The bloated purses have also worked as a disincentive for top pros to play more. In the 1980s and early 1990s, many top players averaged more than 25 tournaments a year. Throw out aberrations like Vijay Singh, who plays constantly, and not many star players approach 25 appearances.

That’s why Finchem, in announcing the fall schedule, asked the top players to make an effort to play more events year-round. But players who have more money than they can ever spend don’t want to do that, and who can blame them? Even players who don’t win much have become fabulously wealthy. Chris DiMarco, a three-time winner, has amassed about $20 million in earnings. Jerry Kelly, a two-time champ, has won about $17 million. And that’s not even counting their endorsement money. It’s also another reason why the FedEx Cup has fizzled. Money, even $10 million, is less of a motivation when more than 75 players have already won at least that much in their careers.

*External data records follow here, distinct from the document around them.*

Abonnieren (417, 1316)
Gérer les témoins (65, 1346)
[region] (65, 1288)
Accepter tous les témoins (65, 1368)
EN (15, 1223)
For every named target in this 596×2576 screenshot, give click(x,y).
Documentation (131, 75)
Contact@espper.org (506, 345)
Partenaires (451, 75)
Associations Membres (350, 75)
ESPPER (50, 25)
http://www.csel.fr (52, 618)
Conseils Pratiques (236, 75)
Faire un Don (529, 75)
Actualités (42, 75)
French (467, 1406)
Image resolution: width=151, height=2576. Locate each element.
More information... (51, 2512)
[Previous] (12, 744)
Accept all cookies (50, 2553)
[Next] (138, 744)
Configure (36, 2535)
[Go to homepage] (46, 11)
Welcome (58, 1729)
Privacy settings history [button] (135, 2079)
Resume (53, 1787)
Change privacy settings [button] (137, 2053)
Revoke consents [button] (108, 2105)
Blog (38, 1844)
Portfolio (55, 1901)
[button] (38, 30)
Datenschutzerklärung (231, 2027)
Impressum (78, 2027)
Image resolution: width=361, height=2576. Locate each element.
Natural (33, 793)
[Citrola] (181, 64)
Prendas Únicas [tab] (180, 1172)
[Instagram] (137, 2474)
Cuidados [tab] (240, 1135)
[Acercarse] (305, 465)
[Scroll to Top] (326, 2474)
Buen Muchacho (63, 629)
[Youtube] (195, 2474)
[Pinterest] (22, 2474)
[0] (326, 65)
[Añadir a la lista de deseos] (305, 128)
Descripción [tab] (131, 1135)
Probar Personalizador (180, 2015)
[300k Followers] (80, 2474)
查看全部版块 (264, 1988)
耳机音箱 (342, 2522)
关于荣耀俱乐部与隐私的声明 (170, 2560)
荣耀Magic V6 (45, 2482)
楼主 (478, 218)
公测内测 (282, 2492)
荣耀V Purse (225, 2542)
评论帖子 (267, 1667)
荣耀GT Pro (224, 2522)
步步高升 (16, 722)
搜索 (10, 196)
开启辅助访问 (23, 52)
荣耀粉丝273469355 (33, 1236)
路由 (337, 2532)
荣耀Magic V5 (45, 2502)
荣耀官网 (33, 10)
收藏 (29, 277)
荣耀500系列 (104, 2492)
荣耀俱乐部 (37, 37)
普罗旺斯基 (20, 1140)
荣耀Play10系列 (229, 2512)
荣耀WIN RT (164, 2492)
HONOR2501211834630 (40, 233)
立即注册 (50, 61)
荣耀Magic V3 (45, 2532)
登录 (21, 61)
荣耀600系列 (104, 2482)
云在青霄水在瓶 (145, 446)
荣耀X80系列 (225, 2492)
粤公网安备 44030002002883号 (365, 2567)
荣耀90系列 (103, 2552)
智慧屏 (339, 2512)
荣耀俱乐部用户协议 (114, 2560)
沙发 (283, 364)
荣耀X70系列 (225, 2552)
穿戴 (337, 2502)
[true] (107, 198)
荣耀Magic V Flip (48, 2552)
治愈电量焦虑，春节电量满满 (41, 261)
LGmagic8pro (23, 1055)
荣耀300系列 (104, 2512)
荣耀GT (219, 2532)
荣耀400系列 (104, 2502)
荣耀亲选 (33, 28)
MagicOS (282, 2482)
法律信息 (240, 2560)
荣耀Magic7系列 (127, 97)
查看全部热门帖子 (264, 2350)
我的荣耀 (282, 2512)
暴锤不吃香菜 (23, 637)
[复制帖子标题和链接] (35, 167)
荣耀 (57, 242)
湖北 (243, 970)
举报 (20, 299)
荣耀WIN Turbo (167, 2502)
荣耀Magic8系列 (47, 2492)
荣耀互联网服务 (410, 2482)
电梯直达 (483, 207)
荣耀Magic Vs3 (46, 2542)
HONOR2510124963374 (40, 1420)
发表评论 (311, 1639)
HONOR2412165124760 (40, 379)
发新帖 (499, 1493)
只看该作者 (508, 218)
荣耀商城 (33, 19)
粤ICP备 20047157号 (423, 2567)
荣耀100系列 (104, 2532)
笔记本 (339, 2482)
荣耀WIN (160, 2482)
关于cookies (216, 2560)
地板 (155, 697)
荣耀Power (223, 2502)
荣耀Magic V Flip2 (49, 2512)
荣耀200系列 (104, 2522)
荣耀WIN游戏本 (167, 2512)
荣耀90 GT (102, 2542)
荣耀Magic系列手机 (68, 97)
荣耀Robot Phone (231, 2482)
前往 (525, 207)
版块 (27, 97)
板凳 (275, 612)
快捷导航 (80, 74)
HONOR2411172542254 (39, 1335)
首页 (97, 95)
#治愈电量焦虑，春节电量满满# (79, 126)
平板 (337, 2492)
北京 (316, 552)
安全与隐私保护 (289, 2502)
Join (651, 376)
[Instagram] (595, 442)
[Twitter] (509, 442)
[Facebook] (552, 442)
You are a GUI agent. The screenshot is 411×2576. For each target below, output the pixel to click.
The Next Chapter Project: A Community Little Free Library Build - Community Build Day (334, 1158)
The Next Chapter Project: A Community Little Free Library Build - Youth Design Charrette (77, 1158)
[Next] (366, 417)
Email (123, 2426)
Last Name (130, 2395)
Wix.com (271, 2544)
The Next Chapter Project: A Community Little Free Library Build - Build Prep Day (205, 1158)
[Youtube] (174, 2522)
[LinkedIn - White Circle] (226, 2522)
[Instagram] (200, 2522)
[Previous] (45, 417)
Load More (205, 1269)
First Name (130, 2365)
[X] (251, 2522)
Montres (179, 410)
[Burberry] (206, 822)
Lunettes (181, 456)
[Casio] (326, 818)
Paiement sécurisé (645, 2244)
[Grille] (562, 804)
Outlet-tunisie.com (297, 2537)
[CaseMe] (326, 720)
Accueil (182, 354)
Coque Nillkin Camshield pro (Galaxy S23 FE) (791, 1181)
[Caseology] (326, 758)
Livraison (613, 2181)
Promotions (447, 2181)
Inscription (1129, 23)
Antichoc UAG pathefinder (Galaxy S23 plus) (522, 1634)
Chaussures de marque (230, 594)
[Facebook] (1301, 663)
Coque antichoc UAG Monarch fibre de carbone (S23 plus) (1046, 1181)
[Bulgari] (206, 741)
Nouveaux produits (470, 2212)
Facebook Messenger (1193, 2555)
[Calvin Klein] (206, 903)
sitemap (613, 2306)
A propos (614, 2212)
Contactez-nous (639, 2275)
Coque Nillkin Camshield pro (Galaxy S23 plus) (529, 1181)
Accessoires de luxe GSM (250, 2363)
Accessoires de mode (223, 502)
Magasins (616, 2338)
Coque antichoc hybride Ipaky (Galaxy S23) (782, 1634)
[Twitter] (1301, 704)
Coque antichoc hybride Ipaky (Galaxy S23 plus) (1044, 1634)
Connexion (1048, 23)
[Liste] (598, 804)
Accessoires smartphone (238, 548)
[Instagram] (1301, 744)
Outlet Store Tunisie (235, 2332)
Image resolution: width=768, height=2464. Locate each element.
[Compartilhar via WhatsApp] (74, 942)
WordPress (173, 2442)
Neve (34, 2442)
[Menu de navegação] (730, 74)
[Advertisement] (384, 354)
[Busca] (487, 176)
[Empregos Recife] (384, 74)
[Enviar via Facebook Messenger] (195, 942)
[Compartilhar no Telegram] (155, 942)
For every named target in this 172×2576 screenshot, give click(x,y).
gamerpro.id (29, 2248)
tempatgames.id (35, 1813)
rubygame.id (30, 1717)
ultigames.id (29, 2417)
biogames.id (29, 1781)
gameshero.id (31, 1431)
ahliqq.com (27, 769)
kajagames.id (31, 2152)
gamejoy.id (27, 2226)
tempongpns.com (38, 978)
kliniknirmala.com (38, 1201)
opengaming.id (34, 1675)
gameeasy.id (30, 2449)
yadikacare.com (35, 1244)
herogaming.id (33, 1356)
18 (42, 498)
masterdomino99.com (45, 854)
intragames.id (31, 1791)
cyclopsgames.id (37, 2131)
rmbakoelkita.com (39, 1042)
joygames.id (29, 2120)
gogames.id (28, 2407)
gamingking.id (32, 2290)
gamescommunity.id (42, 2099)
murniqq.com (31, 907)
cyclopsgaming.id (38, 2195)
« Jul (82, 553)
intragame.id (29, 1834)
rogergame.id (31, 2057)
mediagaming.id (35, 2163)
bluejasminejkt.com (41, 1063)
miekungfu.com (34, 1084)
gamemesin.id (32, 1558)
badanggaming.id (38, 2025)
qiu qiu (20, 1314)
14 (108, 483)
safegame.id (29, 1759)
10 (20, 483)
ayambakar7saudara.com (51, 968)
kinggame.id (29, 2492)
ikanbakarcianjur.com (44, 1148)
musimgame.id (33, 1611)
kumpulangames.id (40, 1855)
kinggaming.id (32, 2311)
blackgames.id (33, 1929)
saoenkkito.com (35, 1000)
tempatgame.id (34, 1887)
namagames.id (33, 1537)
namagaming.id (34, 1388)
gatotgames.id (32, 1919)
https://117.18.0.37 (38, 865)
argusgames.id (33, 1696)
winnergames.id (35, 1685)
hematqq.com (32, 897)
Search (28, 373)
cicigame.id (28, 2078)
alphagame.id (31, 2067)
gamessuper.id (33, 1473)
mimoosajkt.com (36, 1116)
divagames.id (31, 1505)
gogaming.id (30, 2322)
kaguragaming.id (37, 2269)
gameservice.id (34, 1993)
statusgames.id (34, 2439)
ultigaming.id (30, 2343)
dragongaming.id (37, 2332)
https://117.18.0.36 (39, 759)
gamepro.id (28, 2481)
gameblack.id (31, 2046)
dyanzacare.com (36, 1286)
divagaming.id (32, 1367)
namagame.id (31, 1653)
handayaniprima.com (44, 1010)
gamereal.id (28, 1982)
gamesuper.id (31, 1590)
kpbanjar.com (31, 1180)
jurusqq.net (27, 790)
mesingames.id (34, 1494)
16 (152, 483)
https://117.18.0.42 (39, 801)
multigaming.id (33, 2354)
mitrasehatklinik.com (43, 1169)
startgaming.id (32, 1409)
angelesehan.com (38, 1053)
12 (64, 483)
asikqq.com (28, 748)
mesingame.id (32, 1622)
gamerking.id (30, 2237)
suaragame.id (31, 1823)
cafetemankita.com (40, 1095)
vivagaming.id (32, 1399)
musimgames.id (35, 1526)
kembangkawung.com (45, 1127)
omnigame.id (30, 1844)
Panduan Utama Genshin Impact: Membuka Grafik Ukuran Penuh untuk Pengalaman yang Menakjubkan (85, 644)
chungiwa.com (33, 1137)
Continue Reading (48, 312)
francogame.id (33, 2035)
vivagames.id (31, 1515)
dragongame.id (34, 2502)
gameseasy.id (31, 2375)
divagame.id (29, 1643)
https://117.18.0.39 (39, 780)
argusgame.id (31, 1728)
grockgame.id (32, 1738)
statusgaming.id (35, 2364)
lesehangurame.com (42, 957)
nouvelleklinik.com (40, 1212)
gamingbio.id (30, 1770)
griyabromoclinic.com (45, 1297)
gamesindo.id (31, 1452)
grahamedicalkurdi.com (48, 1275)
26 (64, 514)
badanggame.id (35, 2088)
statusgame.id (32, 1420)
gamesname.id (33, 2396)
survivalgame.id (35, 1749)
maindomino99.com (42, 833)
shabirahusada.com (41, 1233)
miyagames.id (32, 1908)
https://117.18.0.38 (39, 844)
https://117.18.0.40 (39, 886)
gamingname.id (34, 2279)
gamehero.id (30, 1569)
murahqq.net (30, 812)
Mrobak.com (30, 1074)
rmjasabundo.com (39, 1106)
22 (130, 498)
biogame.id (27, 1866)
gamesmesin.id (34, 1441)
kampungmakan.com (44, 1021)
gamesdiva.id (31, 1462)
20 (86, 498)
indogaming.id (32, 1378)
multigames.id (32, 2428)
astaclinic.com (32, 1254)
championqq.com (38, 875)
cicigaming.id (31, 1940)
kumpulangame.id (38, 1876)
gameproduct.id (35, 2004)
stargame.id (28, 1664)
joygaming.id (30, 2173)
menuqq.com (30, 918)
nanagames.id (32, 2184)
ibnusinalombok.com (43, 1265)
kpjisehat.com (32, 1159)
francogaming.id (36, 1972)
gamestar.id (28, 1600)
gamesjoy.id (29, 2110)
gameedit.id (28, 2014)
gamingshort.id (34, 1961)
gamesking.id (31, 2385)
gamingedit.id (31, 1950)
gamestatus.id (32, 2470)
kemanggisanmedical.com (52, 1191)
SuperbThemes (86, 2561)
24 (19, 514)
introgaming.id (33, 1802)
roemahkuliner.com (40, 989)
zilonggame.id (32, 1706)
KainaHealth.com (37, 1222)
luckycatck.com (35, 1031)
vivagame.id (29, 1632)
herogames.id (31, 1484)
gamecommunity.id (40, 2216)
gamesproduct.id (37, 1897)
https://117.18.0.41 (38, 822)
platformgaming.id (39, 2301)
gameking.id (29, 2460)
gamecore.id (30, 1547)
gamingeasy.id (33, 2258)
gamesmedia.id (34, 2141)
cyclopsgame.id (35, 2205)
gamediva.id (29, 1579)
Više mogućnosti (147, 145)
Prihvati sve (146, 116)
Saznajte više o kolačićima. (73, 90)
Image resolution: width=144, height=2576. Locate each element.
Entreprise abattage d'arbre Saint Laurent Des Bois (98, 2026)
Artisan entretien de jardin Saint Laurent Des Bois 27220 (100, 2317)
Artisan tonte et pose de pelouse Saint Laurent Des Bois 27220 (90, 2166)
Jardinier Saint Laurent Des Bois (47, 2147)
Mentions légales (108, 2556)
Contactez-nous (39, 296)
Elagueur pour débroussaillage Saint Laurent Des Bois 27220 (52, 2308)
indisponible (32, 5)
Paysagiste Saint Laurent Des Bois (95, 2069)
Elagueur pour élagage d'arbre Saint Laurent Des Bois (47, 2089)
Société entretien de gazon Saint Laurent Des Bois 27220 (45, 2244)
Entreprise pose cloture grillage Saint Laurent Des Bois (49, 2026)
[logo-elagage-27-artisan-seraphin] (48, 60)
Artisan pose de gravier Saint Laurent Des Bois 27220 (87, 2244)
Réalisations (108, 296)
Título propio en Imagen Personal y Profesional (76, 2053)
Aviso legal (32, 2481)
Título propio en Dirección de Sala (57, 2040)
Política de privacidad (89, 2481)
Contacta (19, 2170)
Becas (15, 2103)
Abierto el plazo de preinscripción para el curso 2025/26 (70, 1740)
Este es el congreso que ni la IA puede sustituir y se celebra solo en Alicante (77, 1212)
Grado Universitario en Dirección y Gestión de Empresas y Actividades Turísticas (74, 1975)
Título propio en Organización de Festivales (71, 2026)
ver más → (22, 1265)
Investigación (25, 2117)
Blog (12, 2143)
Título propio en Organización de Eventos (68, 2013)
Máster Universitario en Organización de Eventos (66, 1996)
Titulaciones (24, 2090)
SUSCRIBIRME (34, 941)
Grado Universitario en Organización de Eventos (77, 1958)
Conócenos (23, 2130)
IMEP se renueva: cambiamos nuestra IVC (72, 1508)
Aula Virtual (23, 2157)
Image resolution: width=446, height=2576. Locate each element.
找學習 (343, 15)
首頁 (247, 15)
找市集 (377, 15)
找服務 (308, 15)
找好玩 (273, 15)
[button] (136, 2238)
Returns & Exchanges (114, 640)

Extravaganzas: All the tour seems to care about now are the big events, but the tour was built on a base of regular tour stops. The four majors have continued to grow in stature, but the tour doesn’t control any of them. So it built the Players Championship into a semi-major, repositioning it in May, and started the World Golf Championships, which also haven’t fulfilled their potential. Limited-field events filled with the top players, the WGC events were designed to maximize television coverage. Even though Tiger has dominated these events, they haven’t gained traction with the viewing public. But that wasn’t enough. To convince the networks to buy in on the last contract negotiations, the tour invented the FedEx Cup race.

Are you detecting a trend yet? The WGC events made the traditional tour stops, like the Memorial, seem less glamorous. The FedEx Cup events in turn minimized the WGC events.

By trying to make bigger, better and splashier television shows with Tiger, the tour has effectively undermined its core products — tournaments such as the John Deere Classic, the Buick, the Canadian Open and the Byron Nelson.

The PGA Tour has naturally divided into two kinds of tournaments, the ones Tiger plays and the ones he doesn’t. The focus on big events has exacerbated the problem.

The Fall Series, meanwhile, has been left to fend for itself against almighty football. By heavily marketing the FedEx Cup and the Tour Championship, the tour has doomed the Fall Series to irrelevance. In addition, the Fall Series events don’t count for FedEx Cup points, and winners don’t get Masters invites. Unless the tour wants these events to go away, that should change.

The European Tour doesn’t limit its season to a calendar year. Its 2009 season has already started. The PGA Tour should follow suit. The Fall Series should be the start of the next season. The money should count, FedEx Cup points should be awarded and winners should get the same perks as winners of other tournaments.

The PGA Tour appears to be shrinking. That matters to the rank-and-file players, if not to those who already have their millions. Even with changes, the Fall Series may ultimately fall. The big question is, what else on the PGA Tour would go with it?